Celiac disease is an autoimmune condition that causes a genetically pre-disposed person’s small intestine to become damaged when ingesting gluten (a form of protein found in wheat and related grains). The Celiac Disease Foundation estimates that  1 in 100 people worldwide have this condition and that it is likely undiagnosed in 2.5 million Americans. In this condition the gluten from wheat, rye or barley cause the body to have an immune response that attacks the villi, which are small, finger-like tissues in the small intestine that help us absorb nutrients from our foods.

Because this condition is hereditary, people with a “first-degree relation” (parent, child or sibling) diagnosed with celiac disease  have a 1 in 10 chance of having the disorder as well.

The symptoms of celiac disease can be varied, including gastrointestinal distress, fatigue, anemia and other nutritional deficiencies, or reproductive issues. Each person experiences unique symptoms and for various periods of time after eating gluten, making it easy for the disease to go undiagnosed.

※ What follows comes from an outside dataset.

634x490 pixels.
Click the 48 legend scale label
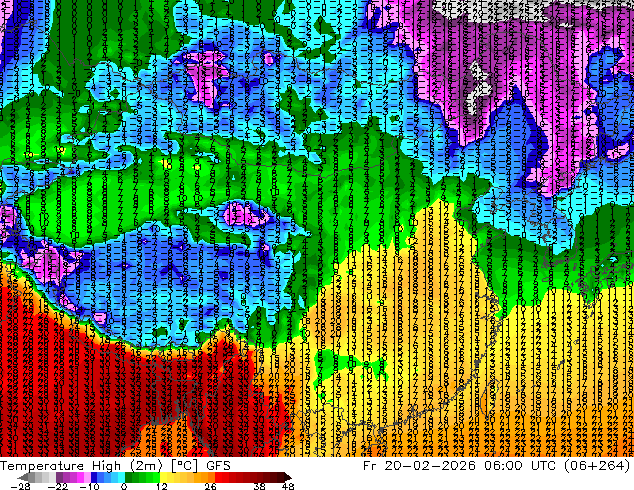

Because it interferes with nutrient absorption, other complications can arise from long undiagnosed or uncontrolled celiac disease. These include but are not limited to: coronary artery disease, osteoporosis, slowed growth in children and additional autoimmune disorders.

A blood test can tell if you are likely to have celiac disease whereas an intestinal biopsy can diagnose for certain whether or not the condition exists.

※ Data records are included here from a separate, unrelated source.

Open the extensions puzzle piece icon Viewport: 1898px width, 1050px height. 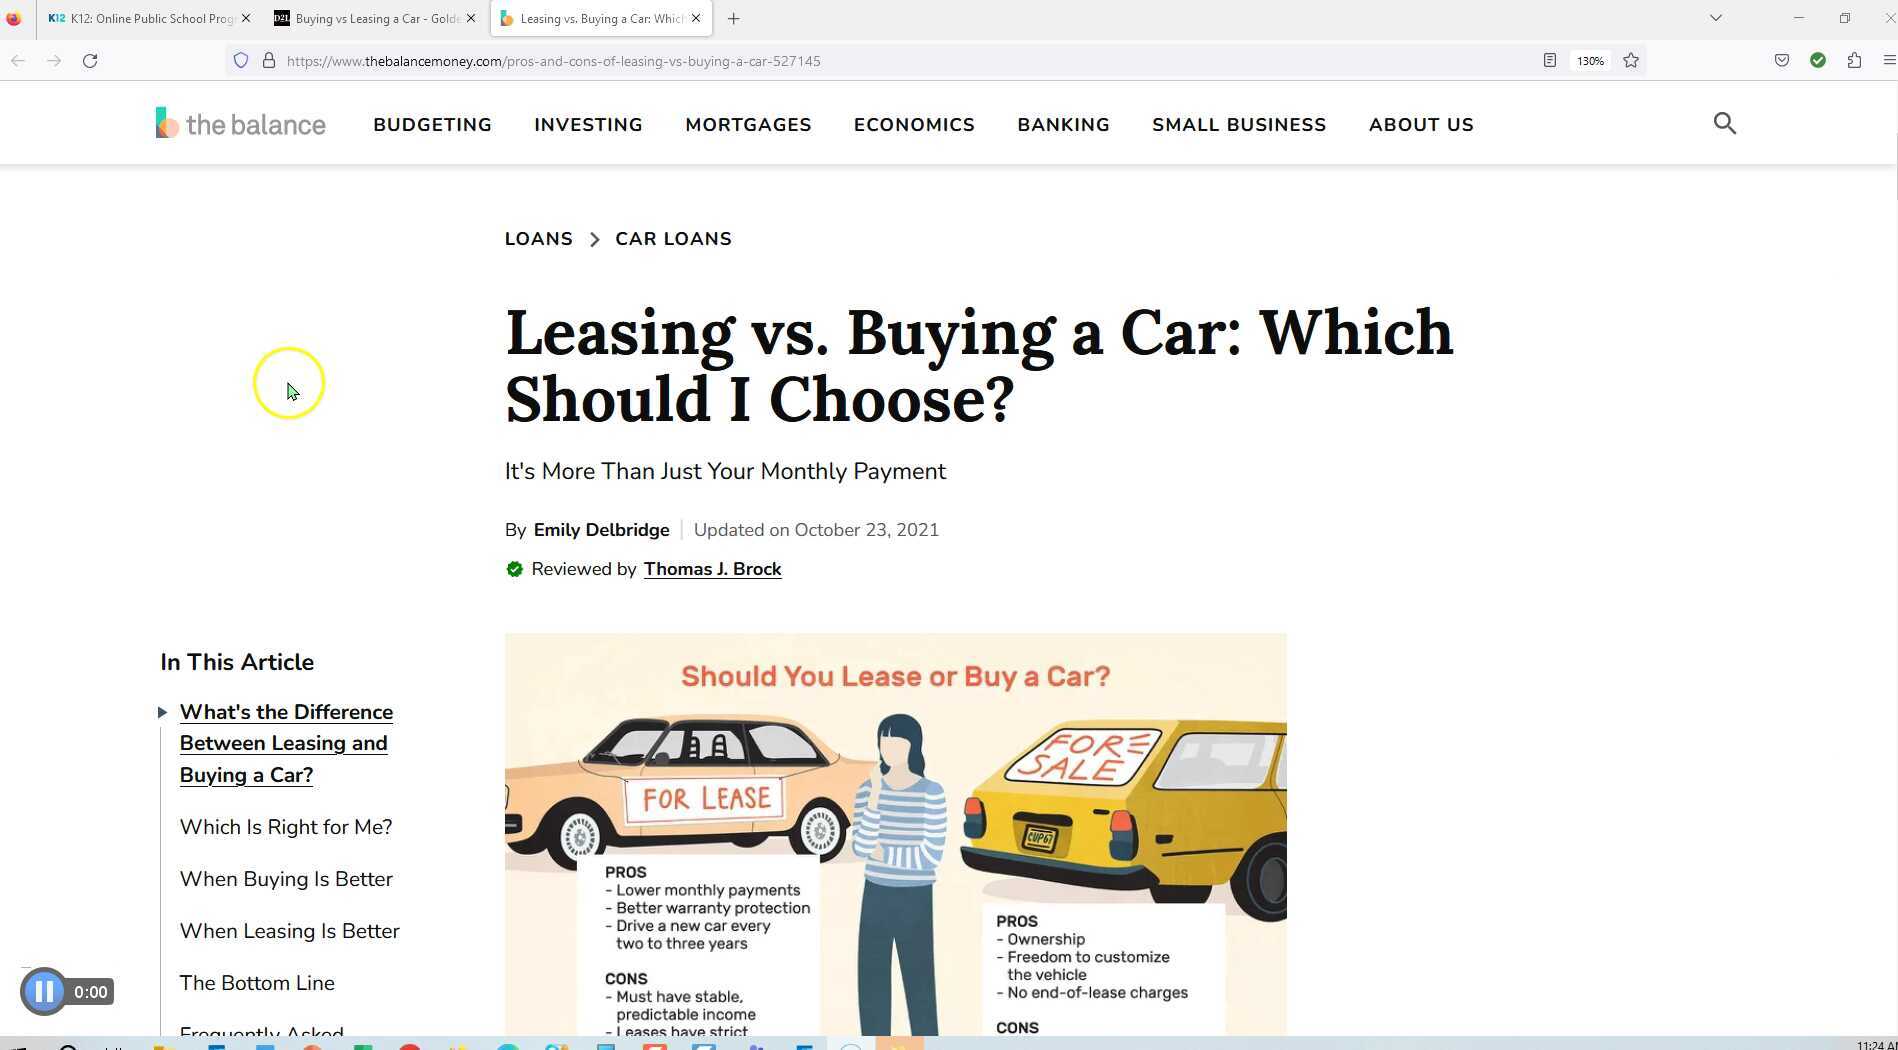click(1855, 60)
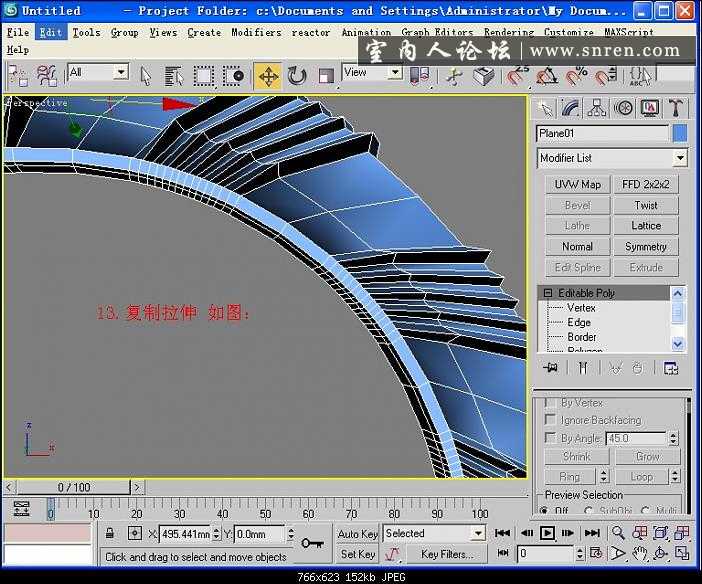Enable Ignore Backfacing checkbox

coord(550,420)
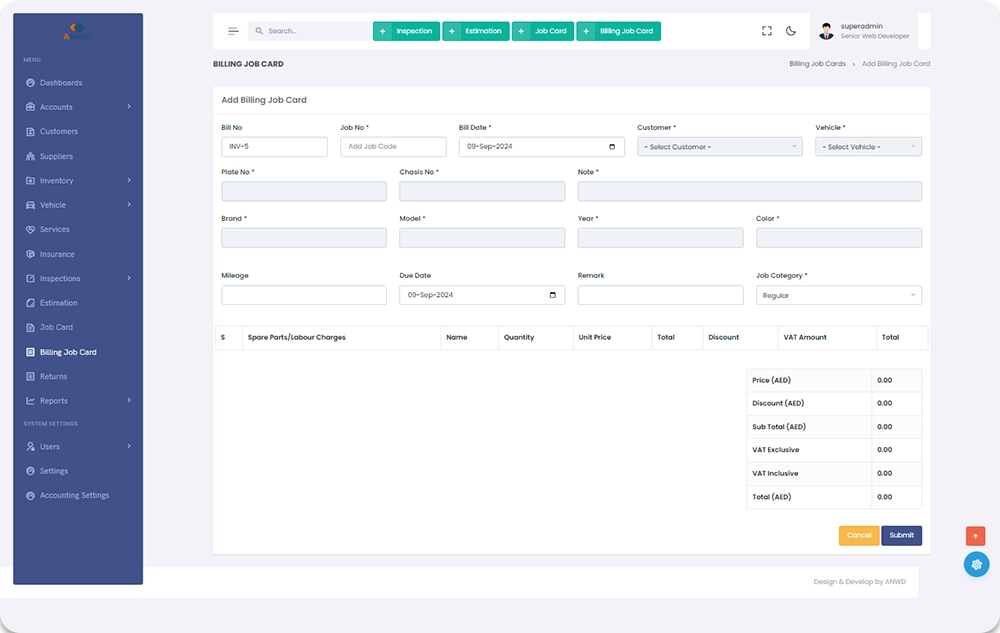Open calendar picker in Bill Date field
Image resolution: width=1000 pixels, height=633 pixels.
coord(612,147)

The only treatment for this condition is to adhere to a strict gluten-free diet.

Gluten in contained in wheat and its cousins (durum, einkorn, emmer, spelt, kamut, farina, graham and semolina), rye, barley and triticale. Other grains like rice and oats have no naturally occurring gluten.

What about “Gluten Sensitivity”?

There is also a condition known as Non-Celiac Gluten Sensitivity. These patients may experience some of the same symptoms that celiac positive patients exhibit upon gluten ingestion but they test negative for the actual condition. Many of the symptoms mimic those of celiac disease but also may include abdominal pain, foggy headedness, headaches or numbness and tingling. At this point there is not much known on the causes or risks of this condition.

Like celiac disease, the way to address this is a strict gluten –free diet.

How does Chinese Medicine view celiac disease?

Chinese Medicinal disease processes are understood by deciphering what organ systems are not functioning fully, thus it is natural to diagnose celiac disease as some sort of Small Intestine disorder, and secondarily it does show us as what we could call a Small Intestine “heat” (maybe toxin) and “dampness”. The root cause is usually found to be a poorly functioning Spleen and Lung complex, both of which are involved in immune system function system, which in turn gives rise to a condition where certain elements of food (gluten) cause damage to the tissues of the body. A weak Spleen is unable to maintain these tissues and important parts of the digestive tract can be damaged or destroyed.

So how does Chinese Medicine treat celiac disease and Non-Celiac Gluten Sensitivity?

Acupuncture treatments and herbal formulas will be created to treat these patients by doing the following:

First, the underlying cause of the weak and imbalanced immune system and digestive system (Lung and Spleen) is addressed.

Second, individual symptoms and Small Intestine damage are addressed to heal the digestive tract, aid in nutrient absorption and offer relief as the body heals.

A strict gluten-free diet may also be recommended. In the case of celiac patients, this is something that may have to be adhered to indefinitely. Non-celiac patients may become more gluten tolerant as the body’s function increases.

Navigating the world without gluten:

Fortunately, there are a lot of options for those who cannot eat gluten. It becomes necessary to read food labels, especially on processed foods. Here are some terms to look for on labels:

  1. “Naturally free of gluten” – foods in which there is no gluten in their standard form.
  2. “Prepared without external gluten contamination or produced without external gluten contamination”- foods which are processed, packaged or prepared without the use of gluten containing ingredients.
  3. “Produced in a gluten-free environment or on dedicated gluten-free equipment”– foods processed and produced in/on equipment and facilities where  gluten containing foods are not allowed in order to avoid incidental contamination.

There are apps and websites available that help gluten sensitive and celiac patients navigate eating out and purchasing safely produced and processed foods.